--- start of Data shown ---

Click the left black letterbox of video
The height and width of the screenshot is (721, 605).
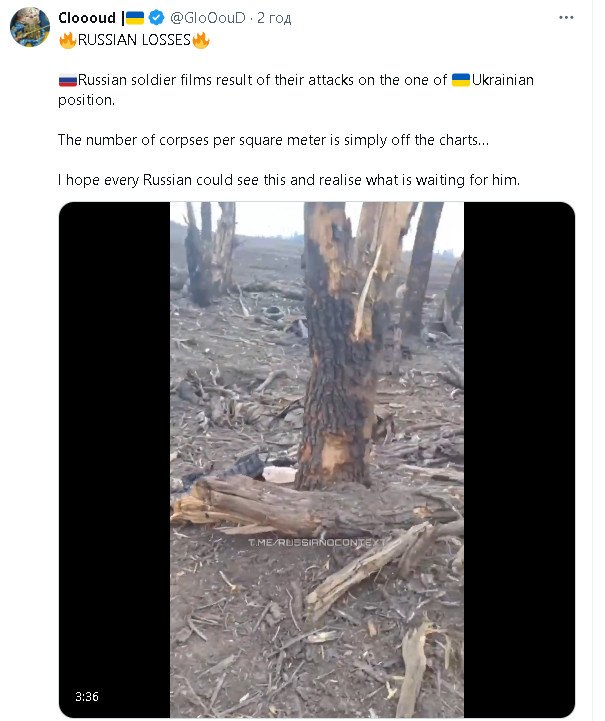coord(114,459)
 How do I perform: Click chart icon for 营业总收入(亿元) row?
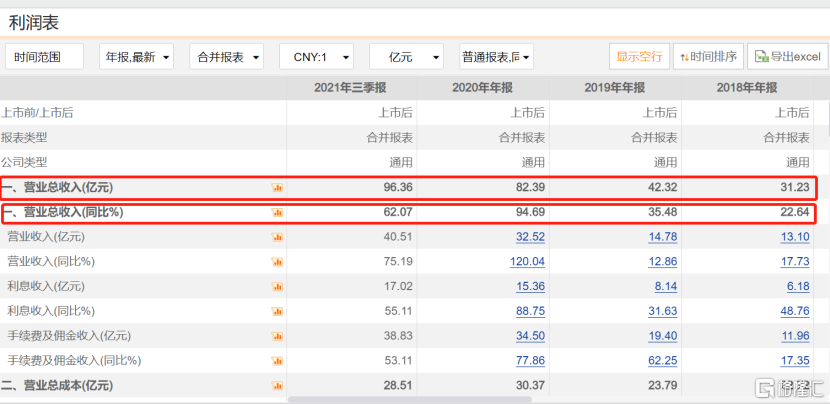coord(277,187)
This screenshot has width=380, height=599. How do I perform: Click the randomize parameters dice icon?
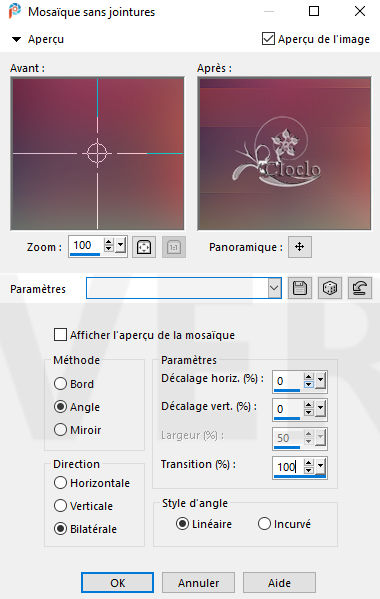[x=330, y=288]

--- end of Data shown ---

◆ Task ◆
Update all the items above by changing "Click" to "Tap" and keeping everything else the same. Leave out the pictures.

◆ Written response ◆
Tap the left black letterbox of video
The height and width of the screenshot is (721, 605).
coord(114,459)
 How do I perform: Tap chart icon for 营业总收入(亿元) row?
coord(277,187)
This screenshot has width=380, height=599. How do I perform: Tap the randomize parameters dice icon?
[x=330, y=288]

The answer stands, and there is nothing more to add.